I honestly never saw myself being a stay-at-home dad.  Having lunch with Matheo is now a regular event for the two of us and my son probably now assumes it is quite normal to see more of his father than his mother.  

It's obviously not a clear-cut situation: Julie will often come back from a long shift and then have to play mum while I rush around trying to catch up on bookkeeping/ admin/ catch up on emails or repair something at the cafe.

It's why I am writing this at 2:15am.

But it works.  My work is not time-sensitive, nor does it directly affect customers.  If Julie isn't at the cafe to ensure quality control, fire fight staff situations or manage wastage issues, then we're in trouble.  It's almost like Julie has to manage the short-term while I manage the long-term.

In the future, however, I would like to employ someone who can run the day-to-day tasks at the cafe and have Julie help me develop the business (and not manage it).  Simply because the more policies and procedures we can instill in the cafe, the less money is wasted: the business becomes better maintained and better maanged and more efficient.  The more we can fine-tune how to make the cafe be profitable or understanding the most profitable elements of the menu, the better business owners we will become.

Only when you stand back from your business can you truly be effective.  Elbow-deep in dishes is  not an effective place to be.  BUT, you need to have washed every dish at least once so you know how to write the policies.  If you don't know your own business then you will fail.

And, with two and a half exhausting years under our belts, we know every element of Cafe Haven.

I hope!

Friday, May 28

The summer slump

3 days till June. And while there is still talk of snow storms, we have to believe that the summer is pretty much here.

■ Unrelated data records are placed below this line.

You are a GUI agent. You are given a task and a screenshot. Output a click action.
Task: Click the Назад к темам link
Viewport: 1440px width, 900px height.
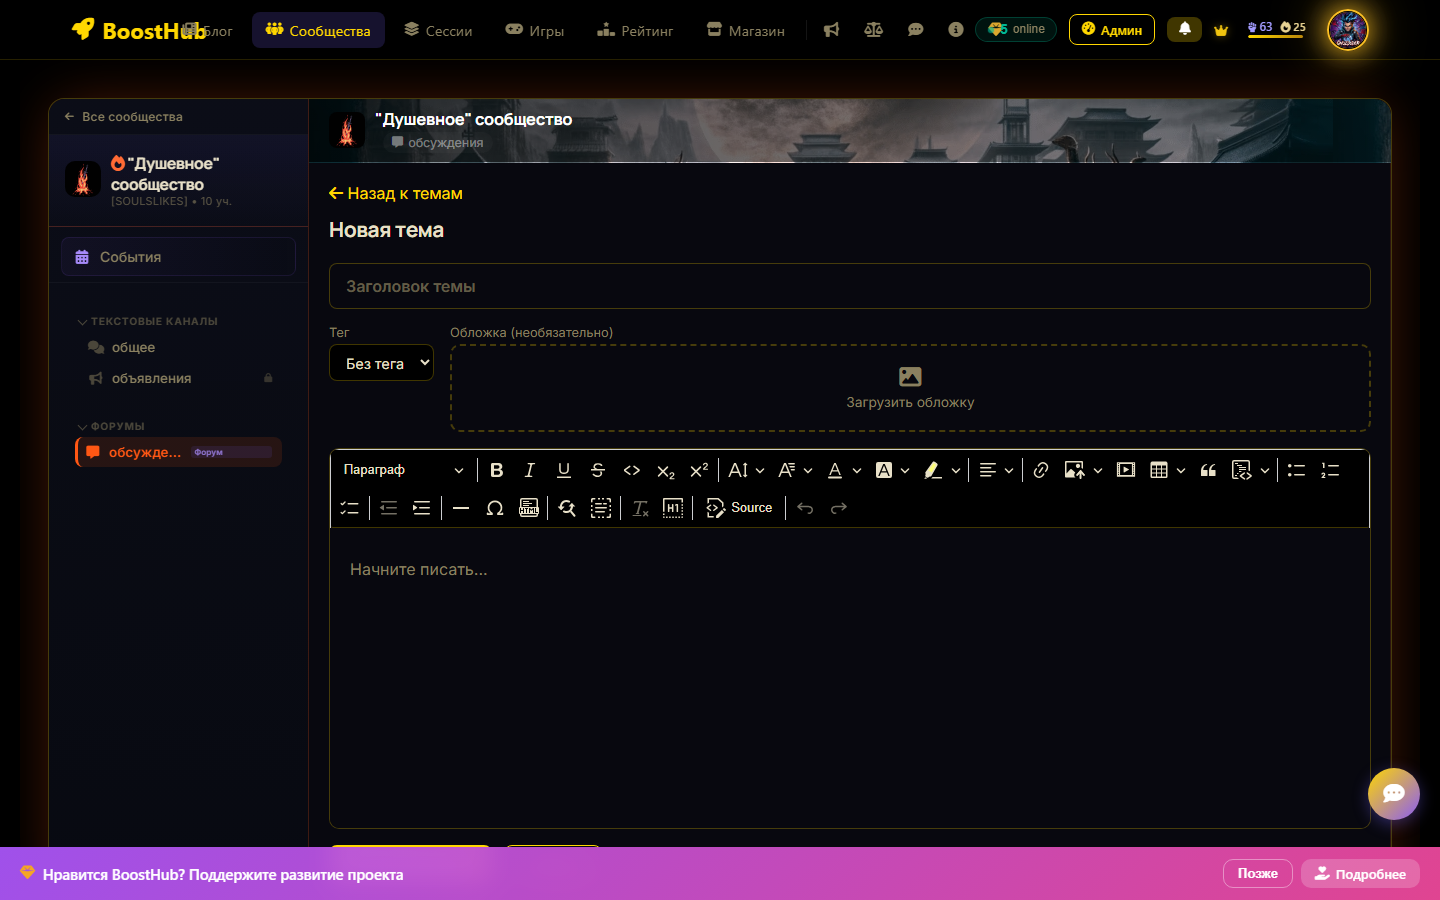pyautogui.click(x=396, y=194)
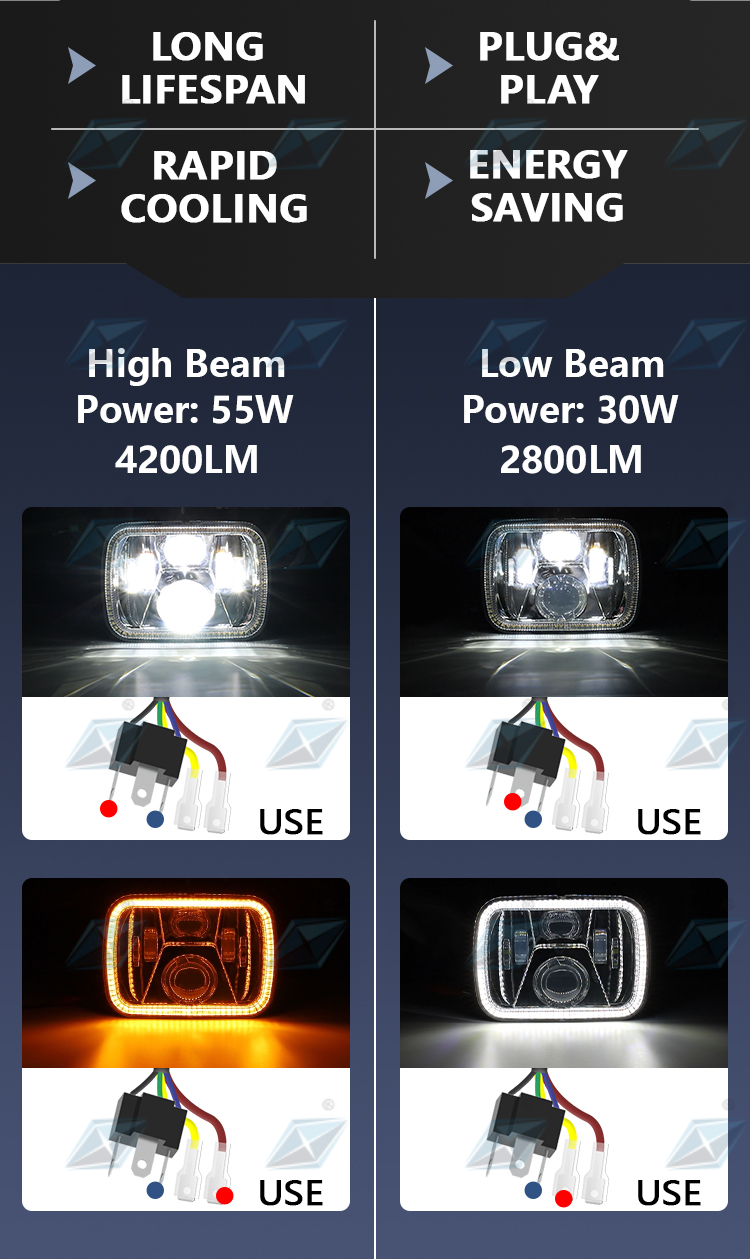Image resolution: width=750 pixels, height=1259 pixels.
Task: Click the Energy Saving feature label
Action: coord(548,186)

for establishments that serve coffee it sets a new challenge. Cafe owners and baristas alike, push their heads against the glass wondering what the warm weather feels like. The oncoming balmy days drive a significant amount of business away from The Park and into the mountains or onto far flung beaches. Everyone runs off on their holidays and turns Sherwood Park into a bit of an empty dustbowl.

It's one of the reasons we had Julie's dad build the patio last summer. It took a fair amount of planning to decide on style and colour but I think the end result is impressive. Someone told me, "That's better than spending money on advertising".

It's probably true. The patio is a symbol of summer. I think everyone desires to be outside basking in the warm sun, especially sipping a glass of vino or supping on a cold beer. It's been that way for centuries.

Country Road Greenhouse is helping us making it look pretty - Carol is re-planting the planters and is going to help us start growing ivy up the back fencing. That will really add character and colour.

So, I hope we can encourage the few who do hang around Sherwood Park this summer to come and visit us!

Wednesday, May 19


independent cafes, like any small local business, has its challenges. one of the biggest is trying to generate enough volume so that suppliers take you seriously and offer reasonable pricing or shipping.

Lately, I've been creating supply partnerships with the likes of Transcend Coffee, Credo and the soon-to-be-open Elm Cafe. Such collaborations allow us to achieve attractive pricing on basic but essential items. For example, Transcend 1&2, myself and Elm all use the same paper cup supplier (with Credo soon to join), so that there's enough volume to demand a fair price.

Then with things like equipment parts and cafe supplies, Nate Box (Elm Cafe), Geoff Linden (Credo Coffee) and myself co-ordinate needs so that we can reduce shipping costs and increase bargaining power.

Of course, you can't do this with everything. But every little bit helps.